Sprich über KI so, wie ein Consultant es tun würde. In einem Interview sagt die Art, wie du KI framst, mehr über dich aus als jedes Tool, das du verwendet hast. Verkaufe KI nicht als magische Lösung, aber lehne sie auch nicht ab. Behandle sie wie einen Hebel mit klaren Einsatzmöglichkeiten und klaren Grenzen. Genauso, wie du über jede andere Ressource in einem Team sprechen würdest. Halte ein echtes Beispiel bereit, bei dem du KI sinnvoll für etwas eingesetzt hast, das du tatsächlich gemacht hast, und sei in der Lage, klar zu benennen, wo du ihr nicht vertrauen würdest. Fast niemand auf deinem Level spricht auf diese Weise darüber, und genau deshalb wirkt es.
Wenn du erst einmal im Consulting bist, behandle KI als Leverage für menschliche Arbeit und nicht als Ersatz dafür, die Arbeit selbst zu lernen. Lass sie den mechanischen ersten Durchgang übernehmen und investiere die eingesparte Zeit anschließend in die Dinge, die sich langfristig auszahlen: das Business deiner Kund:innen verstehen, Beziehungen zu den Personen aufbauen, die die guten Cases bearbeiten und eine echte eigene Sichtweise entwickeln. KI verschafft jedem Junior Consultant dieselben freien Stunden. Der Unterschied entsteht dadurch, ob diese Stunden ins Ausruhen oder in das Lernen der Teile des Jobs fließen, die wirklich zählen.
Konkurriere nicht dort, wo du verlieren wirst. Positioniere dich weder im Interview noch auf einem Case als jemand, dessen Mehrwert darin besteht, Output schnell und präzise zu produzieren. Das ist genau der eine Wettbewerb, den du gegen ein Tool, das die Beratung bereits besitzt, nicht gewinnen kannst. Positioniere dich als jemand, der entscheidet, welcher Output überhaupt sinnvoll ist und ob er richtig ist. Dieses Framing steht dir schon jetzt zur Verfügung, Jahre früher als früheren Generationen und genau darum geht es.
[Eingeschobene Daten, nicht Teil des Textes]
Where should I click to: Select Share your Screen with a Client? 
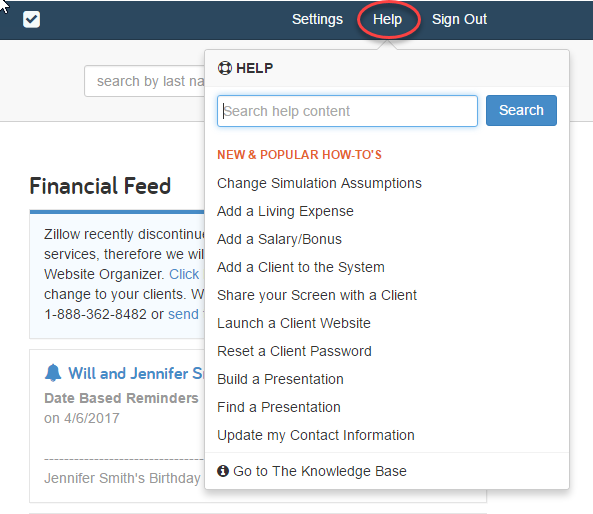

Ein Wort zu der Angst selbst
Consulting war schon einmal an diesem Punkt. Als Spreadsheets aufkamen, bestand ein großer Teil des Junior-Jobs aus manueller Arbeit. Das Tool eliminierte diese Arbeit praktisch über Nacht. Es hat die Branche nicht verkleinert. Es hat den Wert nach oben verschoben, hin zur Entscheidung, welche Analyse relevant ist und was die Zahlen bedeuten und die Anforderungen an alle erhöht, die geblieben sind.
KI ist derselbe Wandel auf einer breiteren Ebene. Jeder echte Wandel in dieser Branche sah von außen zunächst wie das Ende der Chance aus und stellte sich später als eine Neuverteilung dessen heraus, wer innerhalb der Branche erfolgreich ist. Die Kandidat:innen, die diesen Wandel erfolgreich meistern werden, sind nicht diejenigen, die versuchen, mehr Output als die Maschine zu produzieren. Es sind diejenigen, die sie das tun lassen, worin sie gut ist, und sich auf das Urteil konzentrieren, das sie nicht ersetzen kann.